In many ways, decelerating Jennifer Lopez is not desirable or necessary. Sure, playing Kat Valdez is not a stretch compared to her real-life persona, but that’s why she’s here. Let her lead this star vehicle (and she does). Lopez’s gorgeous and talented energy, especially as a performer, ignites Marry Me’s megawatt glow. Paired with Maluma’s sexy smolder, she filled a spirited and highly appealing soundtrack that has the power to tap toes and flutter pulses. The title track may get the most buzz, but watch for the orchestra-backed ballad “On My Way” to become the movie’s true showstopper and fan favorite.
Even though Marry Me is a modern rom-com that takes care to include enough female agency along with the usual serendipity of the genre, there’s a streak of slightness when the music is away that holds it back every so gently. Much of that goes back to measuring its moments. One contributing factor is the slack-jawed surroundings of all the gobsmacked crowds documenting the action through their devices at a voyeur’s distance rather than adding a bigger and more plausible frenzy that would match this conundrum. Those are dulled communal moments.

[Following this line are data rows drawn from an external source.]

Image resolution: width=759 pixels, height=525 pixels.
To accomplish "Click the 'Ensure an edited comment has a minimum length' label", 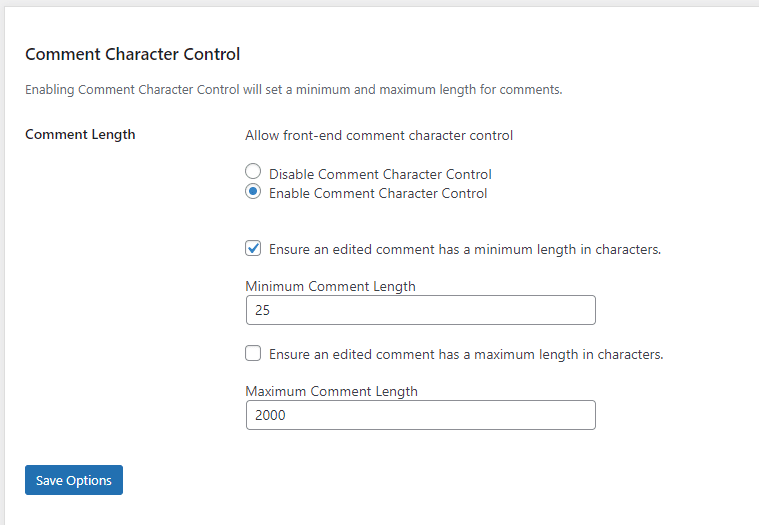I will pos(465,250).
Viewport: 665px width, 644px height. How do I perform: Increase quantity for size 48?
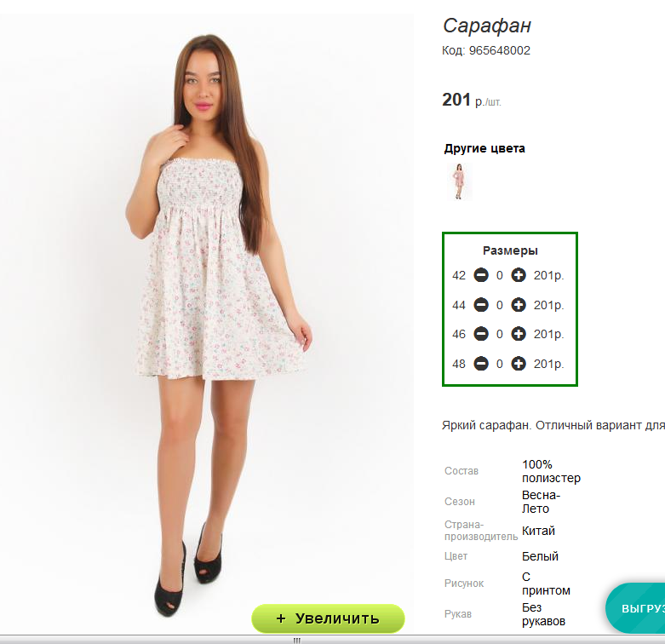519,364
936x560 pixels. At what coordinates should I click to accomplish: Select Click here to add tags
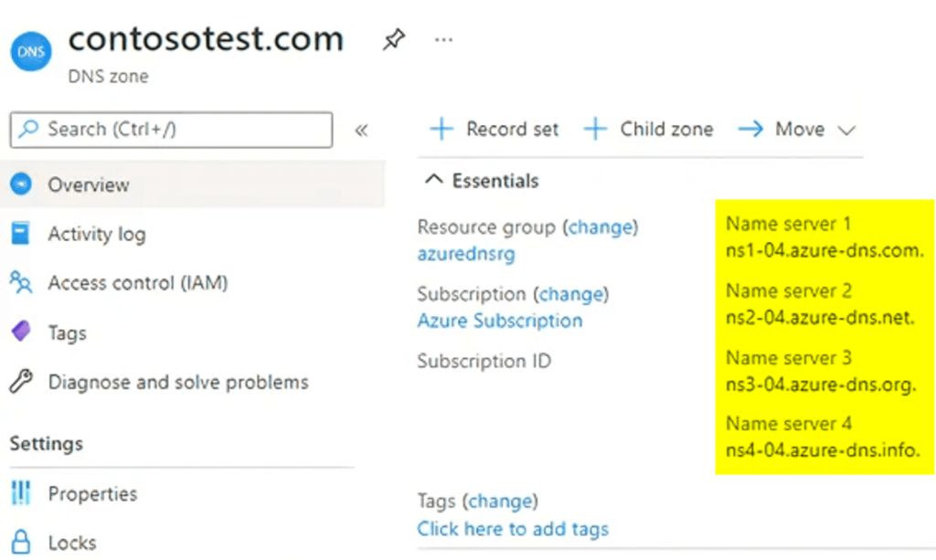point(513,528)
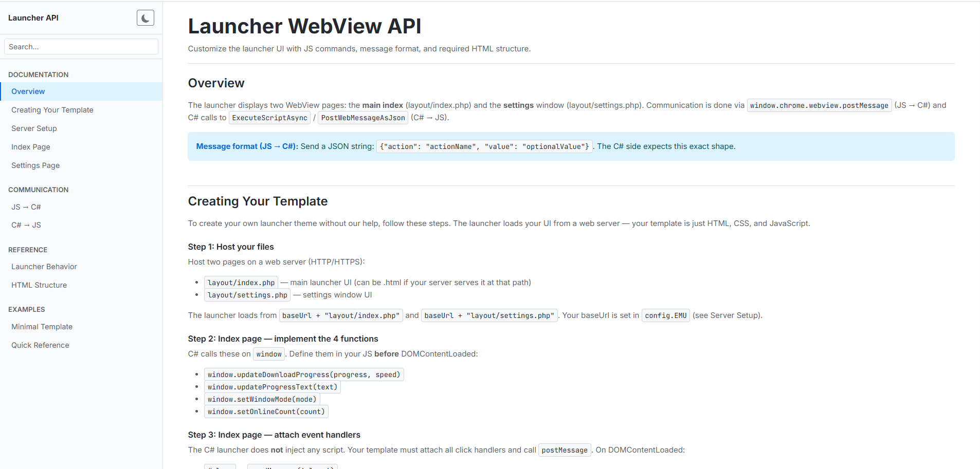Open the C# → JS communication section

pyautogui.click(x=26, y=225)
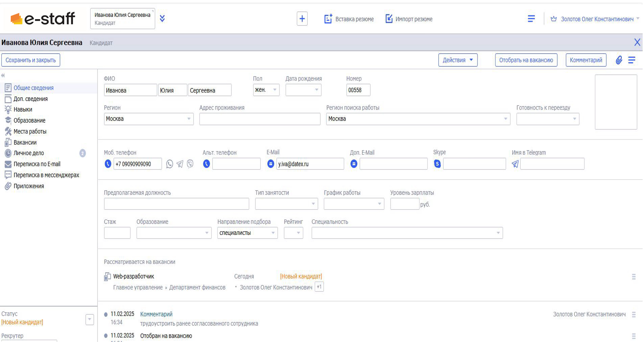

Likewise, for the leads, their characters and performances are missing that next level of swoon. Charismatic as they may be tip-toeing closer to each other with earnest courtship, neither Lopez or Wilson in Marry Me produce a signature moment of attraction that destroys weakened knees or collapses captured hearts. At some point, more and stronger romantic vibes are needed over quick bits of eye contact and cute little waves from him and vivacious dance moves and smokey lyrics presented from afar out of her.